Success story : «Une ancre dans la tempête…»
La Presse — Dans le grand théâtre des nations, où les acteurs d’hier semblent fatigués, un nouveau protagoniste marque la scène. Il ne crie pas, il ne gesticule pas, il avance. Il creuse son sillon sans faire de vague. Ce protagoniste, c’est la Chine. Au-delà du traitement souvent contrasté des manchettes occidentales, ce géant est devenu, pour de nombreux pays, un repère stratégique davantage qu’un simple facteur de rivalité.
Observons les faits, car la vérité y réside. «L’Occident, notre vieil Occident, est entré dans le temps du doute», constate le géopoliticien François Heisbourg. Selon lui, ce même Occident doute de ses monnaies, de ses institutions, de sa cohésion. «Il est pris dans la valse hésitante des cycles électoraux, où la vision à long terme est sacrifiée sur l’autel de la prochaine échéance. C’est le temps court, le temps fébrile», explique-t-il.
Une discipline de fer
Pendant ce temps, à Pékin, les autorités privilégient une approche inscrite dans le temps long. Celui des plans qui s’étirent sur des décennies. La stabilité relative de l’économie chinoise n’est pas un miracle, elle résulte d’une gouvernance centralisée et d’une forte capacité de planification, qui impose une direction quand d’autres naviguent à vue.

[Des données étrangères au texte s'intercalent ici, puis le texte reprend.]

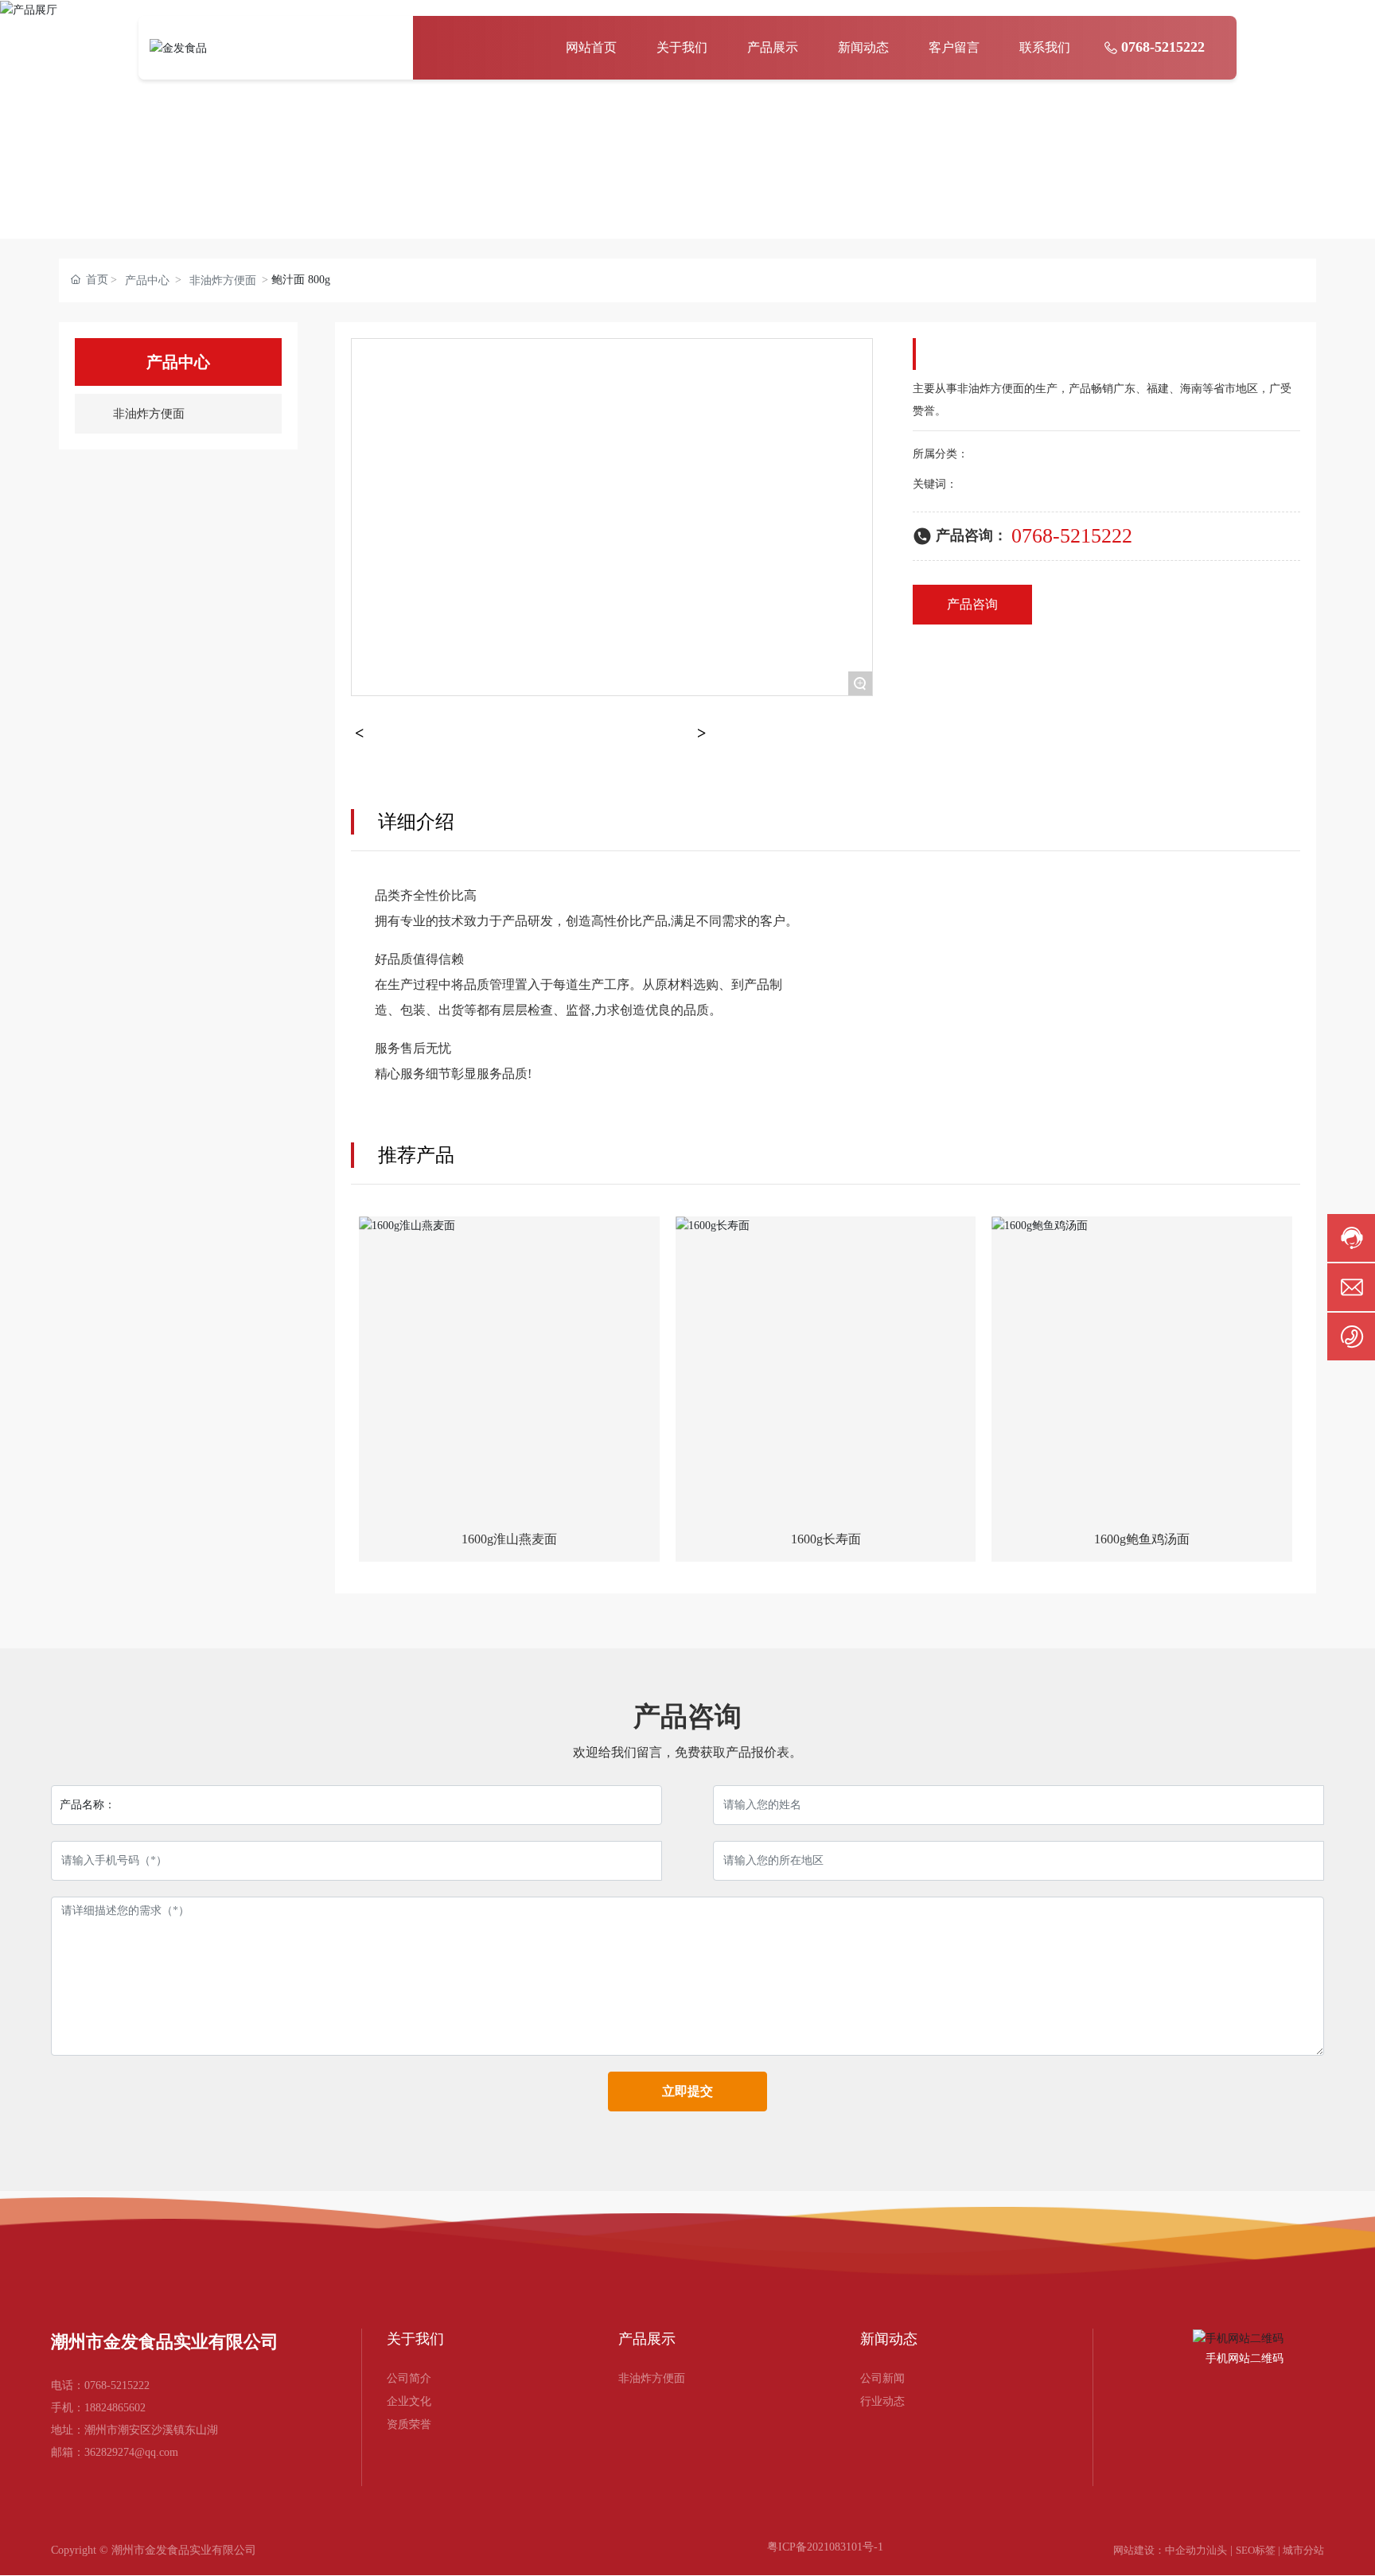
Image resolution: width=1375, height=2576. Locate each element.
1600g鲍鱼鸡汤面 (1142, 1539)
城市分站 (1303, 2550)
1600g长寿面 (826, 1539)
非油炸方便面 (222, 280)
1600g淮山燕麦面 (509, 1539)
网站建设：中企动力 (1159, 2550)
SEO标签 (1256, 2550)
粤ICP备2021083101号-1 (825, 2547)
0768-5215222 (1163, 47)
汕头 (1216, 2550)
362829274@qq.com (131, 2452)
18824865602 (115, 2408)
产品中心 (147, 280)
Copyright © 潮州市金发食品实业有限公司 (153, 2550)
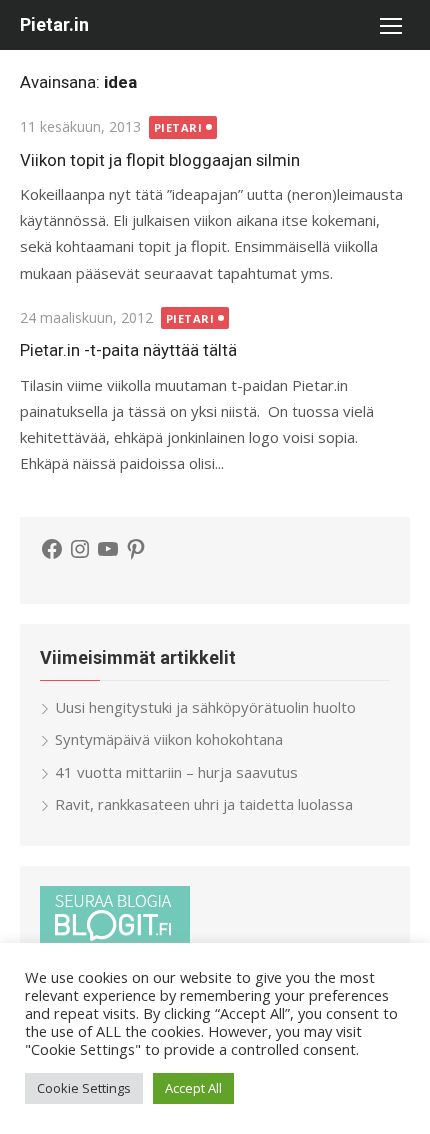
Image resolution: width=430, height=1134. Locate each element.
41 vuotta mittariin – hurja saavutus (176, 772)
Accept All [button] (193, 1088)
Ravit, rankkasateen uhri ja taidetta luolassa (204, 804)
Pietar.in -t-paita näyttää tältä (128, 350)
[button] (390, 25)
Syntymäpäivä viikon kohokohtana (169, 739)
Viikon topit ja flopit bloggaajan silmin (160, 160)
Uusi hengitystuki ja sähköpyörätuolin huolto (205, 707)
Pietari (178, 127)
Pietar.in (54, 24)
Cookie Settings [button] (84, 1088)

Que cela plaise ou non, cette prévisibilité est aujourd’hui perçue comme un avantage compétitif, dans un contexte international marqué par l’incertitude. Pour de nombreux pays du Sud, longtemps exposés aux revirements et aux engagements fluctuants de leurs partenaires traditionnels, cette constance apparaît comme un facteur de visibilité à moyen et long terne, souvent décrite par leurs responsables comme une «ancre dans la tempête».
Au-delà des chiffres, il y a le mouvement. Des chantiers d’infrastructures, de Shanghai à Djibouti, alimentent un débat récurrent sur le «piège de la dette». Sur le terrain, la réalité observée est celle de projets tangibles : ponts, ports, réseaux énergétiques.
La Chine ne vend pas un rêve, elle propose des réalisations concrètes, devenant pour de nombreux pays un acteur central du développement des infrastructures, dans des régions en quête d’équipements plus que de discours normatifs. Pour ces économies, il s’agit d’une opportunité significative, bien que diversement appréciée.
Un autre récit du monde
Le véritable débat n’est cependant pas uniquement économique, il est aussi conceptuel. La trajectoire chinoise illustre l’existence d’une alternative parmi d’autres. Elle tend au monde, et notamment à un Occident longtemps convaincu de l’universalité de son modèle, un contrepoint. Un récit différent, où le collectif occupe une place centrale, où la planification l’emporte sur l’improvisation, et où la souveraineté économique est revendiquée comme un objectif stratégique.
Nul ne doit être naïf, bien sûr. Le Dragon a son propre appétit et défend ses intérêts avec la rigueur d’une puissance consciente de son poids. Ce constat alimente d’ailleurs de nombreux débats et critiques. Mais dans le contexte international actuel, sa progression méthodique et son pragmatisme contribuent de manière significative à la dynamique de la croissance mondiale, tout en jouant, selon plusieurs analystes, un rôle stabilisateur dans certaines régions.
Ne pas intégrer cette réalité dans l’analyse reviendrait à passer à côté d’un des phénomènes structurants du début du XXIe siècle, au risque de se focaliser sur les turbulences du présent en négligeant les recompositions en cours.